• WHAT IS NEEDED: Report how many lines of the records below contain the string "size", matching case exactly. Give only the number.

--- INPUT MATERIAL ---

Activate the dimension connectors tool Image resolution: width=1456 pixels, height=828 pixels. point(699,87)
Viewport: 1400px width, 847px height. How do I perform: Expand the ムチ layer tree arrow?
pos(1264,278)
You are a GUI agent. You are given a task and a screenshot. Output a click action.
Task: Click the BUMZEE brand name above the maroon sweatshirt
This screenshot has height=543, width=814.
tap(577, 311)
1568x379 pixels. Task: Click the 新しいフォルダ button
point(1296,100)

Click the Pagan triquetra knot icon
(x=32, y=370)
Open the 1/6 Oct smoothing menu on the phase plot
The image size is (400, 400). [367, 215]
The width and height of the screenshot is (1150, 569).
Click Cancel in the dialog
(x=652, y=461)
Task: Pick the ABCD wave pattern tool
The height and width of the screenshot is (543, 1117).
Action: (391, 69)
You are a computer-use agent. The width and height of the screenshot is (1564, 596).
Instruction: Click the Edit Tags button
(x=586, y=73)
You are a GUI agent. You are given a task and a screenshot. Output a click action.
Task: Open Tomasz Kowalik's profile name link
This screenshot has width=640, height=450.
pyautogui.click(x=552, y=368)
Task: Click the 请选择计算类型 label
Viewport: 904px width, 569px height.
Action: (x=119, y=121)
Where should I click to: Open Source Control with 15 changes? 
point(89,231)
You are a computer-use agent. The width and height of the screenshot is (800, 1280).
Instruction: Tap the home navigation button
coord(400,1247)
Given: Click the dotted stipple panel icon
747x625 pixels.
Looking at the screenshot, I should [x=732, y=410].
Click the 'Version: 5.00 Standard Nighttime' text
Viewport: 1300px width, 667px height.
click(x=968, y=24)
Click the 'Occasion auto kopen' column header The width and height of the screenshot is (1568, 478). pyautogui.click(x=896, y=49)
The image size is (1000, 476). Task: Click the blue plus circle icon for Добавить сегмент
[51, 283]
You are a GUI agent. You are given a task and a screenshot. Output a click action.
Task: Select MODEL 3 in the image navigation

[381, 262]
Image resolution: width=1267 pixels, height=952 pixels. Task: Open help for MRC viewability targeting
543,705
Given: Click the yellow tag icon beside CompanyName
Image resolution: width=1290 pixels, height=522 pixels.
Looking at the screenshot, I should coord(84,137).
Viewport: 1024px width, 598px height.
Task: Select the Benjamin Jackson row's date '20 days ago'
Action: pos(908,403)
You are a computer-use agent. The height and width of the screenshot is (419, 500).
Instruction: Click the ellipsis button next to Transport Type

---

• EXERCISE RESPONSE: 2